• [Work item] Retype every line of the data, keeping each word exactly.

• [Data in this exercise]
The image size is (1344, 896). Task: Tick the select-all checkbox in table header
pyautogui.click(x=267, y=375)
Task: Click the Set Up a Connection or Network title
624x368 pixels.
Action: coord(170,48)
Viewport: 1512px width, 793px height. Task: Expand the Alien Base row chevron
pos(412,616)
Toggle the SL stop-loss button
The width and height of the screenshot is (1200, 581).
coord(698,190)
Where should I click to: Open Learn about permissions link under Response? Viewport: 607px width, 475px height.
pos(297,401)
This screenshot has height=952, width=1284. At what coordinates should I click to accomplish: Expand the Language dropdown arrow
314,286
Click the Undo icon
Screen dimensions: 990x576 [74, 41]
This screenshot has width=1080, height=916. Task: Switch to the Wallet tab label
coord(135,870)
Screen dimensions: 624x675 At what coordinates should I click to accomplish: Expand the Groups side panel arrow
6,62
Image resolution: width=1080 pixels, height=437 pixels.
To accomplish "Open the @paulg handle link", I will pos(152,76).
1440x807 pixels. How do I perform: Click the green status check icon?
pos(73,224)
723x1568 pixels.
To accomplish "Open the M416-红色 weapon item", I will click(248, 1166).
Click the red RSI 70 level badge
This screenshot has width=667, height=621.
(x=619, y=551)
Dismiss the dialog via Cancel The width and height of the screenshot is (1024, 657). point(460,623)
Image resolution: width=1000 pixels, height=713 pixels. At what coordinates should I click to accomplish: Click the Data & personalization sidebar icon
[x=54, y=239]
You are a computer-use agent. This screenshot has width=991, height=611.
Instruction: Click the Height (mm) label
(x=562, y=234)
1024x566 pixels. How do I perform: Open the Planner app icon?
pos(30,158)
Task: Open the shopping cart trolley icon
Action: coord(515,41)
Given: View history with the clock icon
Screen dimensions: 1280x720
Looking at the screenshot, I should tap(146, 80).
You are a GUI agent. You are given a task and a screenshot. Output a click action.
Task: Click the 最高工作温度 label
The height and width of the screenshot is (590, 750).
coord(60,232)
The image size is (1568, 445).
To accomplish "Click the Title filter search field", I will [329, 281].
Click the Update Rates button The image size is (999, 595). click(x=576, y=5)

• [Result for this exercise]
The image size is (1344, 896). Task: Tick the select-all checkbox in table header
pyautogui.click(x=267, y=375)
Task: Click the Set Up a Connection or Network title
624x368 pixels.
Action: coord(170,48)
Viewport: 1512px width, 793px height. Task: Expand the Alien Base row chevron
pos(412,616)
Toggle the SL stop-loss button
The width and height of the screenshot is (1200, 581).
coord(698,190)
Where should I click to: Open Learn about permissions link under Response? Viewport: 607px width, 475px height.
pos(297,401)
This screenshot has height=952, width=1284. At what coordinates should I click to accomplish: Expand the Language dropdown arrow
314,286
Click the Undo icon
Screen dimensions: 990x576 [74, 41]
This screenshot has width=1080, height=916. Task: Switch to the Wallet tab label
coord(135,870)
Screen dimensions: 624x675 At what coordinates should I click to accomplish: Expand the Groups side panel arrow
6,62
Image resolution: width=1080 pixels, height=437 pixels.
To accomplish "Open the @paulg handle link", I will pos(152,76).
1440x807 pixels. How do I perform: Click the green status check icon?
pos(73,224)
723x1568 pixels.
To accomplish "Open the M416-红色 weapon item", I will click(248, 1166).
Click the red RSI 70 level badge
This screenshot has width=667, height=621.
(x=619, y=551)
Dismiss the dialog via Cancel The width and height of the screenshot is (1024, 657). point(460,623)
Image resolution: width=1000 pixels, height=713 pixels. At what coordinates should I click to accomplish: Click the Data & personalization sidebar icon
[x=54, y=239]
You are a computer-use agent. This screenshot has width=991, height=611.
Instruction: Click the Height (mm) label
(x=562, y=234)
1024x566 pixels. How do I perform: Open the Planner app icon?
pos(30,158)
Task: Open the shopping cart trolley icon
Action: coord(515,41)
Given: View history with the clock icon
Screen dimensions: 1280x720
Looking at the screenshot, I should tap(146, 80).
You are a GUI agent. You are given a task and a screenshot. Output a click action.
Task: Click the 最高工作温度 label
The height and width of the screenshot is (590, 750).
coord(60,232)
The image size is (1568, 445).
To accomplish "Click the Title filter search field", I will [329, 281].
Click the Update Rates button The image size is (999, 595). click(x=576, y=5)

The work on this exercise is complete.